Endurance athletes often lead busy lives; between juggling a job, day-to-day chores, family and a social life, making time for training can be difficult. For women, it’s even more difficult. Sixty percent of women limit their training time to day-time hours, as opposed to 14 percent of men, as they are more at risk for being harassed, assaulted, raped or even killed.

Over the past few years, runners around the world have tried to raise awareness for female athletes, but unfortunately, safety is still questionable. In fact, just this week, a college student from Iowa went out for a jog at night, and has not been seen or heard from since. It seems these cases are growing, and a local organization wanted to take a stand.

On Monday, an all-female group of interns from Chicago-based ad agency Cramer-Krasselt led an after-dark run to talk about and provide resources for a safer running community, specifically for women, after dark. The event was titled #DespiteTheDark, and invited both male and female runners to The 606 running trail in Wicker Park to educate the public about the real dangers women runners face, and to promote running safety.

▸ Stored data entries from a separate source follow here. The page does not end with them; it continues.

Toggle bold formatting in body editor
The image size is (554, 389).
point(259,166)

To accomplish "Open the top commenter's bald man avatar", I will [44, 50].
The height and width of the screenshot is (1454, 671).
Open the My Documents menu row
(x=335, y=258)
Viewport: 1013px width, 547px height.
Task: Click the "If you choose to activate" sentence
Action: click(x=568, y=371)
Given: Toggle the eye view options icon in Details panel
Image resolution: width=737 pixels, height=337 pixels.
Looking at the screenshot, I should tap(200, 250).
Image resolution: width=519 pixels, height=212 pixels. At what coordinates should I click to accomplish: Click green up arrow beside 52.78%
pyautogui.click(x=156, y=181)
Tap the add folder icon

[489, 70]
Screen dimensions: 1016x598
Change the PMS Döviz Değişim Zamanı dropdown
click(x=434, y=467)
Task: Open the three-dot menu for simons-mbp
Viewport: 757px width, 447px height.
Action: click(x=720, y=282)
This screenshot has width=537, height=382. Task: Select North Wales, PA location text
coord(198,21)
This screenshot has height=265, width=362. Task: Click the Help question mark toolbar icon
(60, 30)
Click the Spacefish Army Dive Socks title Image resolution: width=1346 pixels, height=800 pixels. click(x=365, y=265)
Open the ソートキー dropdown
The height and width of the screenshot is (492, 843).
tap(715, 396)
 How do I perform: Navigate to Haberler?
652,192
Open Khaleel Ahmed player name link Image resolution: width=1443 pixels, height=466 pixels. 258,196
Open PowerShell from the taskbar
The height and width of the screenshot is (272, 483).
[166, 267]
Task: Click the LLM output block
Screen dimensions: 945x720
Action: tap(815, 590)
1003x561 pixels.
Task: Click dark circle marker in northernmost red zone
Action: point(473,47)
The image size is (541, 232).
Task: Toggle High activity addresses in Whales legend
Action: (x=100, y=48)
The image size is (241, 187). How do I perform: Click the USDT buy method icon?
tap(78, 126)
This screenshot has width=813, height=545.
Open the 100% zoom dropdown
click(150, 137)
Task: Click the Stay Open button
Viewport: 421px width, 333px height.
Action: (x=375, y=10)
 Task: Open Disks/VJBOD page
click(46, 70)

Ali Barzyk, one of the interns, shared specific safety tips to be prepared in case of danger. She suggests always carrying some form of ID and extra cash or a bus card in case you need to get out of a bad situation quickly. Barzyk also encouraged runners to wear reflective gear at night, and try running with a buddy or group to make you less vulnerable. Planning your route ahead and being aware of your surroundings is also crucial when running at night, especially when alone.

“Society doesn’t really think about it this way, but public places are essentially closed to women when the sun goes down … we noticed we were limiting our time too,” Barzyk said. “Our goal is to empower women and involve men through conversation and action.”

Another local group, aSweatLife, was at #DespiteTheDark, and members promoted its motto, “everything is better with friends,” by offering an outlet for safe group running opportunities. There are dozens of local training and running groups throughout the city and its suburbs, and by joining one, athletes can open up their training availability, and make new friends – a win-win!

After participants ran or walked on The 606, there were games and giveaways, along with informative safety handouts.

The #DespiteTheDark campaign didn’t end on Monday night, however. Visit despitethedark.com to obtain more safety tips, learn self-defense tactics, and generally join the conversation and help shed light on the issues surrounding women’s safety running at night.